→ Página
━━━━━━━━━━

Across the Empire, 2014 (14): Flanando em Vancouver
Paulo Roberto de Almeida
A palavra do título é um tremendo
galicismo, mas ela se aplica à ocasião: Walter Benjamin, um autor que
reencontrei na loja do museu de arte de Vancouver, que visitamos pela manhã,
era um adepto das flanêries em Paris.
O museu em si não é nenhuma maravilha de nenhuma arte: tem coisas modernas e
contemporâneas, horríveis e não visitáveis (no terceiro andar), e coisas
razoáveis e amplamente visitáveis, no segundo andar: arte regional canadense,
inclusive uma “escola flamenga” em pleno Canadá. O artista mais importante é Emily
Carr, presente com muitos quadros tanto de sua fase parisiense, quanto do
retorno ao Canadá, cem anos atrás.
Mas a lojinha do museu era muito boa, e como sempre eu fui direto na seção de livros. Lá encontrei a nova (talvez definitiva) biografia (crítica) de Walter Benjamin por Howard Eiland e Michael W. Jennings, da qual já tinha ouvido falar por notas ou mini-resenhas nos jornais, mas sem prestar muita atenção pois ainda não saiu uma daquelas grandes, na NYRBooks ou outros pasquins literários. A biografia é, em si, impressionante, tanto pelo volume (mais de 700 páginas), como pelas fontes utilizadas, as mais variadas possíveis, primárias, secundárias, depoimentos, correspondência, etc.. Encontrei na bibliografia o título que primeiro me introduziu à obra de Benjamin, a correspondência de Gershom Sholem com ele, que li numa edição francesa, no começo dos anos 1980: Histoire d’une Amitié. Mesmo sendo um judeu engajado, e religioso, Scholem foi um dos melhores amigos, senão o melhor, de Benjamin, um judeu ateu, ou agnóstico, e totalmente imerso na alta cultura germânica, mas grande admirador da modernidade, que vinha em grande medida da França (pelo lado literário) e da Grã-Bretanha (pelo lado prático). Em sua época, primeira metade do século 20 (na verdade só até 1940, pois ele morreu na fronteira da França com a Espanha, em Port Bou, tentando escapar dos nazistas), a Alemanha já tinha ascendido à condição de primeira potência europeia, tanto no domínio das técnicas, como no das artes, onde os vanguardistas se destacavam justamente na modernidade artística e arquitetural (mas também na música, nos musicais, no teatro, enfim, em tudo).

━━━━━━━━━━

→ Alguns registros
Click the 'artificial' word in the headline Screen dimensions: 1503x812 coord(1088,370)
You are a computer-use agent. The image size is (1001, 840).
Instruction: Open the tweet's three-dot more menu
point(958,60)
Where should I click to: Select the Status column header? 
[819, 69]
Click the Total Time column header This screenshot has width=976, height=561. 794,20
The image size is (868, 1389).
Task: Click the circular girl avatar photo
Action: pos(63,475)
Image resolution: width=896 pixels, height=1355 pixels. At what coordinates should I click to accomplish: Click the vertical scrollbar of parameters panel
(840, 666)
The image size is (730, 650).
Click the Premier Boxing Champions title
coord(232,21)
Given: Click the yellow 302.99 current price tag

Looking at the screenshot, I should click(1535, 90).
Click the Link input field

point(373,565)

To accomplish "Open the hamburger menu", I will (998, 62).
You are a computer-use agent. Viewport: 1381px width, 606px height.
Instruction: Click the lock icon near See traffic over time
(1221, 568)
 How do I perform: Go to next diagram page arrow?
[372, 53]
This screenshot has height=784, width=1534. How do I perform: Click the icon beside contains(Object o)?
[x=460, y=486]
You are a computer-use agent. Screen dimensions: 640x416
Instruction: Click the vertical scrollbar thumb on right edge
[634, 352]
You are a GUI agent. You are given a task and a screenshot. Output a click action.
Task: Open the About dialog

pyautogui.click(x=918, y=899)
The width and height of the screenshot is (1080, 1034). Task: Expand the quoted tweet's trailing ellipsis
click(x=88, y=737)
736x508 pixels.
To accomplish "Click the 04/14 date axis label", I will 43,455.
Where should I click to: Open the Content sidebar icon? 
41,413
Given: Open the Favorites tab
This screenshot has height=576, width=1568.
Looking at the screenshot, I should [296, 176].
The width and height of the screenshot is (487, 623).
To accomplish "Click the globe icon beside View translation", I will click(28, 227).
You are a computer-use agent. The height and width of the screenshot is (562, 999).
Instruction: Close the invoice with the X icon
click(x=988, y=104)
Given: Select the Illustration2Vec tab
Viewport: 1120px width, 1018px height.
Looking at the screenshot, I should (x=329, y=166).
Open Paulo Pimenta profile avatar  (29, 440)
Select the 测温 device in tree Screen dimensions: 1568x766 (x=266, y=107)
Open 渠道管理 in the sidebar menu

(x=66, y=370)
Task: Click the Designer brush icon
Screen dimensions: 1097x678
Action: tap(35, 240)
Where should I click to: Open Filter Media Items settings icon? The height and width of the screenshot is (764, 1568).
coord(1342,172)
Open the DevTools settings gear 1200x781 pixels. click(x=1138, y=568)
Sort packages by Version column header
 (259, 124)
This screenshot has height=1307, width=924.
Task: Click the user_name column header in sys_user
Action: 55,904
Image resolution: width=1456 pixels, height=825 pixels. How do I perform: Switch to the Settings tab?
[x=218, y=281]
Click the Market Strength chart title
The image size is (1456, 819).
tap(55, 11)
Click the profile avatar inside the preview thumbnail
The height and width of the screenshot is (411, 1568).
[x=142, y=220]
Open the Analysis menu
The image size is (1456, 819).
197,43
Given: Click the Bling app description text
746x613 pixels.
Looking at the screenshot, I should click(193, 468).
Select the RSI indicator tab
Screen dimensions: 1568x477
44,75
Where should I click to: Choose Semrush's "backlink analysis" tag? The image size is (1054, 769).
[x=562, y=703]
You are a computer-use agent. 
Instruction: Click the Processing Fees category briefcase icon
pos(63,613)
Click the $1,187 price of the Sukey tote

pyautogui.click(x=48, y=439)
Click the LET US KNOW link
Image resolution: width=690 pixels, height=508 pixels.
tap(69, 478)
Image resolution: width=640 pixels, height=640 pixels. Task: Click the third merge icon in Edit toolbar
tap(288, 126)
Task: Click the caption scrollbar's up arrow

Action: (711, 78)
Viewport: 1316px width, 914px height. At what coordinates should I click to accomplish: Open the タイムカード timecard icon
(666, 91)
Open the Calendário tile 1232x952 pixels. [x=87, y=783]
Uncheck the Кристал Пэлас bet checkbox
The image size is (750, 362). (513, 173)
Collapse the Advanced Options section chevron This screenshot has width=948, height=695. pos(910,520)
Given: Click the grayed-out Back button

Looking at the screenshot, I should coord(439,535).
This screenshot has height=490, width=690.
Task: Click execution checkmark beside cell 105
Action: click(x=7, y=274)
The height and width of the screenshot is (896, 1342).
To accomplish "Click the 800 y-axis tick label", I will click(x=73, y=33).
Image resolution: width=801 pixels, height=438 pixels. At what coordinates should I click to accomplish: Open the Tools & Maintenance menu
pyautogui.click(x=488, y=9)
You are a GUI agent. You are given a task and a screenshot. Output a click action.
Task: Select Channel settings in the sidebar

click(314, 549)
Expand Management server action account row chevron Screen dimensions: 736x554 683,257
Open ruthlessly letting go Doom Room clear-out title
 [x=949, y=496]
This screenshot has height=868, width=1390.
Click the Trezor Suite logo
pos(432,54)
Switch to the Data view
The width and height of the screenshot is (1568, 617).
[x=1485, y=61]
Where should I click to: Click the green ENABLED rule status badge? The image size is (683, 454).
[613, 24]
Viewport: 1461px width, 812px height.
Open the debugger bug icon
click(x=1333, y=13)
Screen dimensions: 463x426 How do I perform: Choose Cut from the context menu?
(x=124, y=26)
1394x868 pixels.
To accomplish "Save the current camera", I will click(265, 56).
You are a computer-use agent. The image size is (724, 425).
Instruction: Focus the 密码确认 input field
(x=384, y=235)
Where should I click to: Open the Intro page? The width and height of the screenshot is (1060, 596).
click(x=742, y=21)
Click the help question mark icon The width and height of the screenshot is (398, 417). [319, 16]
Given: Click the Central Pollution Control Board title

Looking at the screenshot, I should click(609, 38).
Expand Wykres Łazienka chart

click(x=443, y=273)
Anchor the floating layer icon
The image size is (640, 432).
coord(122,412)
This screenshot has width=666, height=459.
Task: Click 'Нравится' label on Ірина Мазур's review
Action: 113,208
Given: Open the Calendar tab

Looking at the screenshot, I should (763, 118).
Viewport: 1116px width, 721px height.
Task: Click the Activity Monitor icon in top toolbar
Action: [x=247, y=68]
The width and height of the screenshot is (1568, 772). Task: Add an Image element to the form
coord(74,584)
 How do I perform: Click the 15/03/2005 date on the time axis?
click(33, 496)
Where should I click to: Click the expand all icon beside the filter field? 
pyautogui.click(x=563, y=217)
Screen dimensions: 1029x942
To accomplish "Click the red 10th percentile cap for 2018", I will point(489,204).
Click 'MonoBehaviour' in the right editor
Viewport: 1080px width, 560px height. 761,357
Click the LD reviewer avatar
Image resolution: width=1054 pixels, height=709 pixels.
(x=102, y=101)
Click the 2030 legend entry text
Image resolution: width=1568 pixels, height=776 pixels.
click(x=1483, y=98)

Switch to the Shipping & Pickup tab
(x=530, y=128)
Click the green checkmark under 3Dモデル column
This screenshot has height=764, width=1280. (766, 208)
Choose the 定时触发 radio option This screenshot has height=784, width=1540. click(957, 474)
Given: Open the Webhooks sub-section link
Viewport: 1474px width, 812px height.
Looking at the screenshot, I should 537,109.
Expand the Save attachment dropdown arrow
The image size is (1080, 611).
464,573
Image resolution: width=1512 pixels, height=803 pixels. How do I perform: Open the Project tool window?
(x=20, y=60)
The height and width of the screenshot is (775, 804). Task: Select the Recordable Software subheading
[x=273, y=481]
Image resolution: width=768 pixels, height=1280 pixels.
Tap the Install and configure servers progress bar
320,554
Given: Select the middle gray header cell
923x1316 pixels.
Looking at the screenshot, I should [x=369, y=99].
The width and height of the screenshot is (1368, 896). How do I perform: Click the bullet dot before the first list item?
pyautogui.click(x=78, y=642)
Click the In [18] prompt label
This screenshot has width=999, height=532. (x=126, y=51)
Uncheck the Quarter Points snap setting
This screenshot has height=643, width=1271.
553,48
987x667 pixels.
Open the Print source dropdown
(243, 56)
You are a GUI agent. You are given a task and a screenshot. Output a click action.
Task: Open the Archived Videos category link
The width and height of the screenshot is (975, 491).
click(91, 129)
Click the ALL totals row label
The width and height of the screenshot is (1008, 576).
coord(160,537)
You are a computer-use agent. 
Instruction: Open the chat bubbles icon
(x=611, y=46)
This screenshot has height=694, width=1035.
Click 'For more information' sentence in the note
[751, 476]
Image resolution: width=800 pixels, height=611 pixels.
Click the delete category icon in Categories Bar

━━━━━━━━━━

→ Tarefas a resolver
A: De acordo com o texto sobre o passeio em Vancouver, quantas páginas tem a biografia de Walter Benjamin encontrada na loja do museu?
B: Expresse como uma lista JSON de strings, uma para cada linha e sem as linhas em branco, tudo o que vai da linha da listagem que contém "Collapse the Advanced" até a linha que contém "Action: click(x=7, y=274)", ambas incluídas.

→ Respostas em ordem
A: Mais de 700 páginas.

B:
[
  "Collapse the Advanced Options section chevron This screenshot has width=948, height=695. pos(910,520)",
  "Given: Click the grayed-out Back button",
  "Looking at the screenshot, I should coord(439,535).",
  "This screenshot has height=490, width=690.",
  "Task: Click execution checkmark beside cell 105",
  "Action: click(x=7, y=274)"
]